(Records from a collection)

*** Block opens ***

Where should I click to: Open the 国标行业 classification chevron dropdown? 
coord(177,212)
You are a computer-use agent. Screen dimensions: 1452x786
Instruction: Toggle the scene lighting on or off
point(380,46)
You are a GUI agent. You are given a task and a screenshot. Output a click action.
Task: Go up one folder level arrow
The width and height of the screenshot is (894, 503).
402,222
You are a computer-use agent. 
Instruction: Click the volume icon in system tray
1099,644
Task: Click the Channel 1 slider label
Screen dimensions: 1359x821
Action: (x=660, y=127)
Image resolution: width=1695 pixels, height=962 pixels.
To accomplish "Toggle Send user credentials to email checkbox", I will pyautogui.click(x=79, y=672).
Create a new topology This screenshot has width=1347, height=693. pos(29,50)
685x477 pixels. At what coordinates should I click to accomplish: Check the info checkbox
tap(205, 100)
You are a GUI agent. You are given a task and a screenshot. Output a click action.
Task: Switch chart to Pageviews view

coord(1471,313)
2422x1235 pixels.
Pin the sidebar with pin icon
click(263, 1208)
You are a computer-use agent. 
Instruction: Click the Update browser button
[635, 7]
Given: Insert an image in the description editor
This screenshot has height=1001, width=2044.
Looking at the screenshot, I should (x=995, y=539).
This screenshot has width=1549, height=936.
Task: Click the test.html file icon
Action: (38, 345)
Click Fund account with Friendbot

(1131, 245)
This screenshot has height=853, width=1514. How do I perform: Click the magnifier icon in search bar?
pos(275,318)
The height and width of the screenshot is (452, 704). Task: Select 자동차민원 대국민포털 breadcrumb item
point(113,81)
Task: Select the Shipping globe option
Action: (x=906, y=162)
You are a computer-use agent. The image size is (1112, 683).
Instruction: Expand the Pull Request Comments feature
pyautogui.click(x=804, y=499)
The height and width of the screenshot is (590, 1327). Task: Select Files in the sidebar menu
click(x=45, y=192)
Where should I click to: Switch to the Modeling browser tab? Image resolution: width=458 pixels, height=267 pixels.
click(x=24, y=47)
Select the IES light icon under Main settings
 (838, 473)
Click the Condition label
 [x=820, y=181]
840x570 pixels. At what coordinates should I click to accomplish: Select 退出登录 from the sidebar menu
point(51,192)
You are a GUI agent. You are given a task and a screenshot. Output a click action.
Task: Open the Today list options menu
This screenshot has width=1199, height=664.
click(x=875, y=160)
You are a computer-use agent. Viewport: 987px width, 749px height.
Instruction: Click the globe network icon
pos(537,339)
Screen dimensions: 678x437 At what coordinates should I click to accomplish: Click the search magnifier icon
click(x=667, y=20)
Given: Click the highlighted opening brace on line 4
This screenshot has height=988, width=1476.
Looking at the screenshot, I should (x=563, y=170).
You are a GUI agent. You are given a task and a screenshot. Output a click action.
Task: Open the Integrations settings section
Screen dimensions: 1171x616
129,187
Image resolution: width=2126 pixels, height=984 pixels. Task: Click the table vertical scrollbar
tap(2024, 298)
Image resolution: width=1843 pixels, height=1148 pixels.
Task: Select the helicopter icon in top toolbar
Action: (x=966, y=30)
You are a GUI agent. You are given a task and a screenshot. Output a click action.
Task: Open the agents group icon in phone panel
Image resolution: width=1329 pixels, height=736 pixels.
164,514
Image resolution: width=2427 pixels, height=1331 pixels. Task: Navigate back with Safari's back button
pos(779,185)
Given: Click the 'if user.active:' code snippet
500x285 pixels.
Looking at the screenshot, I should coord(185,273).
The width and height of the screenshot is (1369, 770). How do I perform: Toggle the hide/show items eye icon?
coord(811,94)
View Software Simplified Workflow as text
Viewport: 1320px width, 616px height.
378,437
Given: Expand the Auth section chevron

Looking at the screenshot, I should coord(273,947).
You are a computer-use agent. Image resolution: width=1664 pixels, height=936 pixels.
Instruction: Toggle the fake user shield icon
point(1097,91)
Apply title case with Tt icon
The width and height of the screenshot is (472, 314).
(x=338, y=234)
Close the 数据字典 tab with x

*** Block closes ***

* Task objective: Your answer must be the full set of records above, reproduced exactly.

* Expected answer:
Where should I click to: Open the 国标行业 classification chevron dropdown? 
coord(177,212)
You are a computer-use agent. Screen dimensions: 1452x786
Instruction: Toggle the scene lighting on or off
point(380,46)
You are a GUI agent. You are given a task and a screenshot. Output a click action.
Task: Go up one folder level arrow
The width and height of the screenshot is (894, 503).
402,222
You are a computer-use agent. 
Instruction: Click the volume icon in system tray
1099,644
Task: Click the Channel 1 slider label
Screen dimensions: 1359x821
Action: (x=660, y=127)
Image resolution: width=1695 pixels, height=962 pixels.
To accomplish "Toggle Send user credentials to email checkbox", I will pyautogui.click(x=79, y=672).
Create a new topology This screenshot has width=1347, height=693. pos(29,50)
685x477 pixels. At what coordinates should I click to accomplish: Check the info checkbox
tap(205, 100)
You are a GUI agent. You are given a task and a screenshot. Output a click action.
Task: Switch chart to Pageviews view

coord(1471,313)
2422x1235 pixels.
Pin the sidebar with pin icon
click(263, 1208)
You are a computer-use agent. 
Instruction: Click the Update browser button
[635, 7]
Given: Insert an image in the description editor
This screenshot has height=1001, width=2044.
Looking at the screenshot, I should (x=995, y=539).
This screenshot has width=1549, height=936.
Task: Click the test.html file icon
Action: (38, 345)
Click Fund account with Friendbot

(1131, 245)
This screenshot has height=853, width=1514. How do I perform: Click the magnifier icon in search bar?
pos(275,318)
The height and width of the screenshot is (452, 704). Task: Select 자동차민원 대국민포털 breadcrumb item
point(113,81)
Task: Select the Shipping globe option
Action: (x=906, y=162)
You are a computer-use agent. The image size is (1112, 683).
Instruction: Expand the Pull Request Comments feature
pyautogui.click(x=804, y=499)
The height and width of the screenshot is (590, 1327). Task: Select Files in the sidebar menu
click(x=45, y=192)
Where should I click to: Switch to the Modeling browser tab? Image resolution: width=458 pixels, height=267 pixels.
click(x=24, y=47)
Select the IES light icon under Main settings
 (838, 473)
Click the Condition label
 [x=820, y=181]
840x570 pixels. At what coordinates should I click to accomplish: Select 退出登录 from the sidebar menu
point(51,192)
You are a GUI agent. You are given a task and a screenshot. Output a click action.
Task: Open the Today list options menu
This screenshot has width=1199, height=664.
click(x=875, y=160)
You are a computer-use agent. Viewport: 987px width, 749px height.
Instruction: Click the globe network icon
pos(537,339)
Screen dimensions: 678x437 At what coordinates should I click to accomplish: Click the search magnifier icon
click(x=667, y=20)
Given: Click the highlighted opening brace on line 4
This screenshot has height=988, width=1476.
Looking at the screenshot, I should (x=563, y=170).
You are a GUI agent. You are given a task and a screenshot. Output a click action.
Task: Open the Integrations settings section
Screen dimensions: 1171x616
129,187
Image resolution: width=2126 pixels, height=984 pixels. Task: Click the table vertical scrollbar
tap(2024, 298)
Image resolution: width=1843 pixels, height=1148 pixels.
Task: Select the helicopter icon in top toolbar
Action: (x=966, y=30)
You are a GUI agent. You are given a task and a screenshot. Output a click action.
Task: Open the agents group icon in phone panel
Image resolution: width=1329 pixels, height=736 pixels.
164,514
Image resolution: width=2427 pixels, height=1331 pixels. Task: Navigate back with Safari's back button
pos(779,185)
Given: Click the 'if user.active:' code snippet
500x285 pixels.
Looking at the screenshot, I should coord(185,273).
The width and height of the screenshot is (1369, 770). How do I perform: Toggle the hide/show items eye icon?
coord(811,94)
View Software Simplified Workflow as text
Viewport: 1320px width, 616px height.
378,437
Given: Expand the Auth section chevron

Looking at the screenshot, I should coord(273,947).
You are a computer-use agent. Image resolution: width=1664 pixels, height=936 pixels.
Instruction: Toggle the fake user shield icon
point(1097,91)
Apply title case with Tt icon
The width and height of the screenshot is (472, 314).
(x=338, y=234)
Close the 数据字典 tab with x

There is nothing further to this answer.